→ EXERCISE DIRECTIONS:
The entries follow. Copy every line in which "Click" appears.

→ GIVEN RECORDS:
■ ■ ■ ■ ■
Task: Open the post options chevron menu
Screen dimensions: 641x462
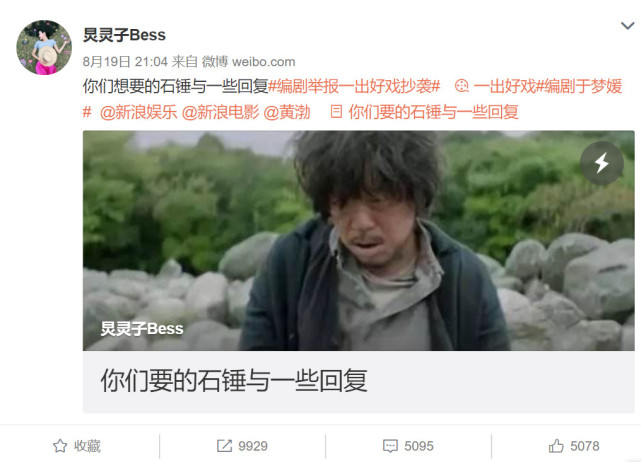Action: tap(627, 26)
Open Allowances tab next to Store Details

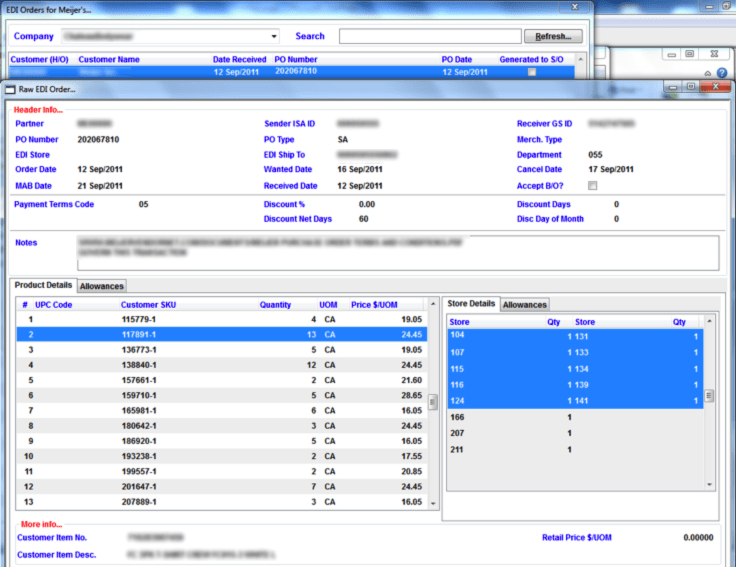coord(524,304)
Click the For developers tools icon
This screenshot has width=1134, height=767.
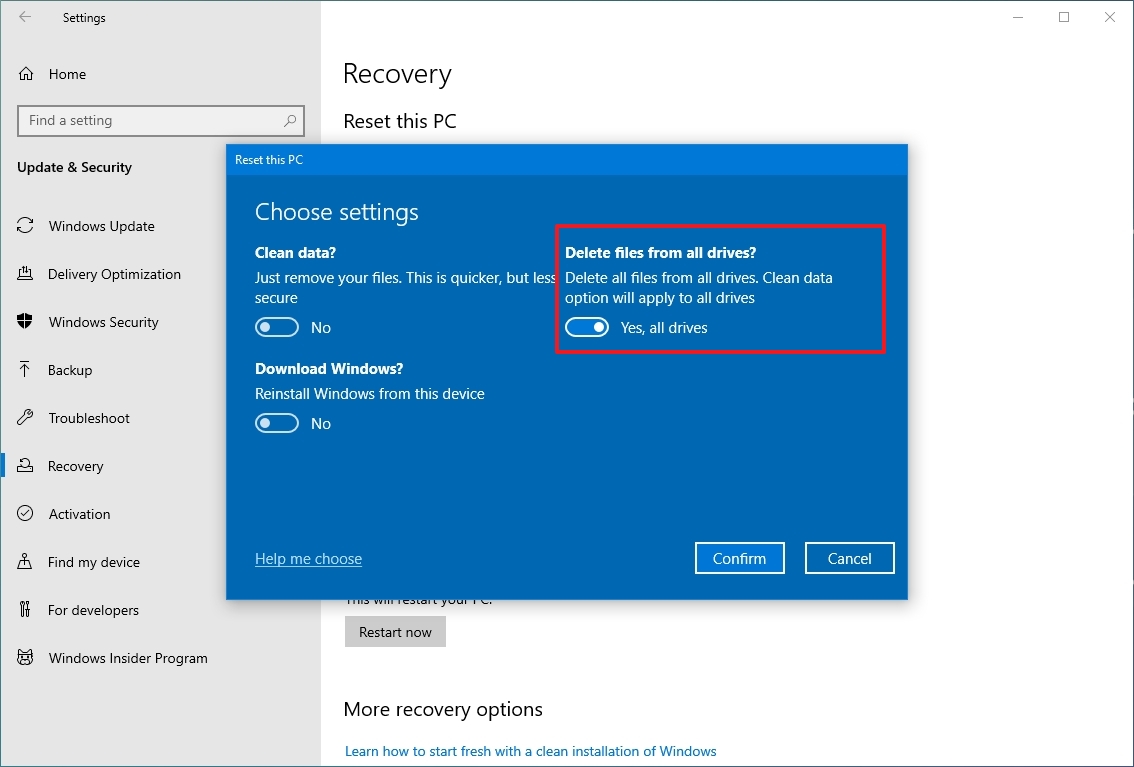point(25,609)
■ ■ ■ ■ ■
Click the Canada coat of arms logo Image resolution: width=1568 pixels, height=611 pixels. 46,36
■ ■ ■ ■ ■
→ ANSWER TO THE PROBLEM:
Click the For developers tools icon
Click the Canada coat of arms logo Image resolution: width=1568 pixels, height=611 pixels. 46,36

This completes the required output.